A predictive tree is an analysis that looks like an upside down tree. Although it looks quite complicated this 'tree' is just a graphical representation of a table. The term predictive tree is not a standard term; the same basic idea has lots of different brand names, including: Rpart (R), Tree and AnswerTree (SPSS) and CHAID (Statistical Innovations), CART, regression trees, classification trees and decision trees.
The tree below predicts the number of SMS of people in the Mobiles example study. The top box on the tree shows the data for the entire sample (i.e., 100%). It shows an average of 11.0 text messages per person and the histogram (column chart) shows that the most common answer is around 0. From this tree we can see that the first predictor variable is Marital status: people that are Single sent an average of 20.7 SMSs, compared to 4.0 among the non-single people.
As the Single category is not split further this tells us that once we know that somebody is single then we can make a prediction without any further information, where the prediction is that a single person will make 20.7 SMS. From the histogram we can see that there is still considerable variation among these single people.
Looking now at the people that are not single (i.e., Married/de facto + Separated/Divorced + Widowed), this group is split by age and we can see that people that are Married/de facto + Separated/Divorced + Widowed and are aged under 45 have an average number of SMS per month of 9.3, compared to 2.2 among those that are aged 45 or more and are Married/de facto + Separated/Divorced + Widowed.
Looking further down the tree we can see that this younger group is split further by whether or not they have children, age again and occupation.
Viewing the tree as a table
The tree above can also be expressed as an (admittedly ugly) table:
The strengths and weaknesses of predictive trees
The key strength of predictive trees is ease-of-use. Provided that you apply a bit of commonsense and take the time to learn how to use the software that you are using, it is hard to go particularly wrong with a tree. Predictive trees are the closest thing that there is to an idiot-proof advanced analysis technique. By contrast, regression, which can be used for similar problems, is frequently used incorrectly by very experienced researchers.
The major limitations of predictive trees are that:
- They are at their best with very large sample sizes. Predictive trees with less than a few hundred observations are often not useful. This is because each time the tree splits the sample size also splits, so with small sample sizes the trees end up having only one or two variables.

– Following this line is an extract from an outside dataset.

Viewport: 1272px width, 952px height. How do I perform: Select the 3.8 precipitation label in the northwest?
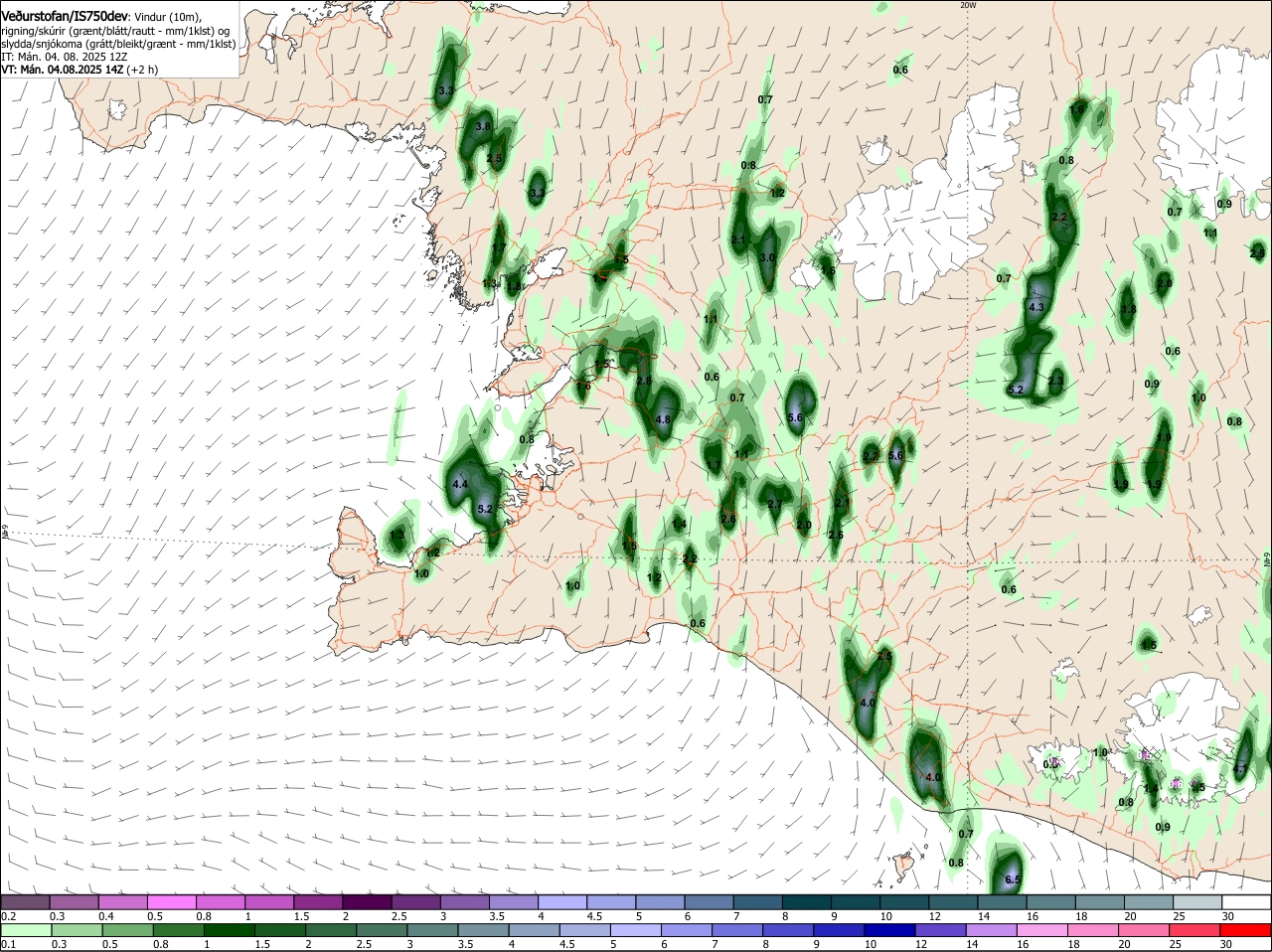pos(484,126)
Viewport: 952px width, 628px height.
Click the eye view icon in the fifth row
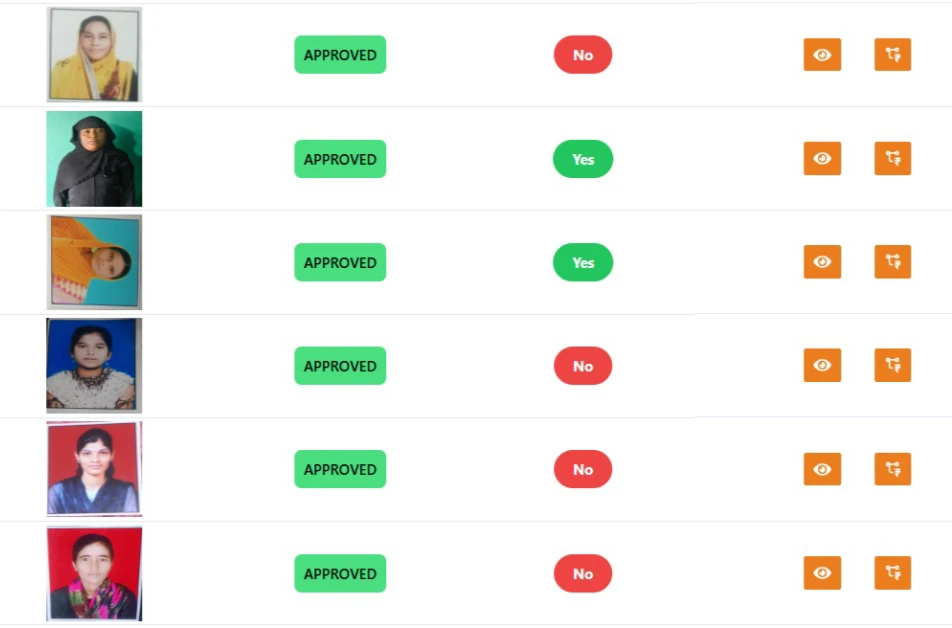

- Predictive trees cannot be used to make conclusions about which variables are strong and which are weak predictors. For example, looking at the Single group a natural, but incorrect, interpretation is that age is irrelevant because it is not used to split this group further. However, such an interpretation is not correct because it ignores that being single is correlated with being young. To appreciate this, we can exclude marital status and re-grow the tree. The revised tree is shown below. Note that now Age is shown to be the first predictor of number of SMS per week and it seems to be close to be similar in its predictive accuracy to marital status, with predictions ranging from 2.8 to 22.3, compared to from 4.0 to 20.7 for marital status.[note 1]
Most advanced statistical techniques are reasonably standard, with different programs providing basically the same outputs. This is not the case with predictive trees. Most software companies create their trees in different ways and the distinctions between the trees created by different programs can be large.
All of the common predictive tree programs are technically described as being recursive divisive algorithms, which is a fancy way of saying that they:
- Find the variable that best predicts what is being predicted.
- Split the sample into groups that are relatively similar in terms of this variable (e.g., in the tree at the top of this page, the groups were defined based on marital status).
- For each of the new groups, repeat steps 1 and 2, continually splitting each group and further splitting until no more splitting is practical. (In computer science and logic the idea of continually reapplying the same process is called recursion).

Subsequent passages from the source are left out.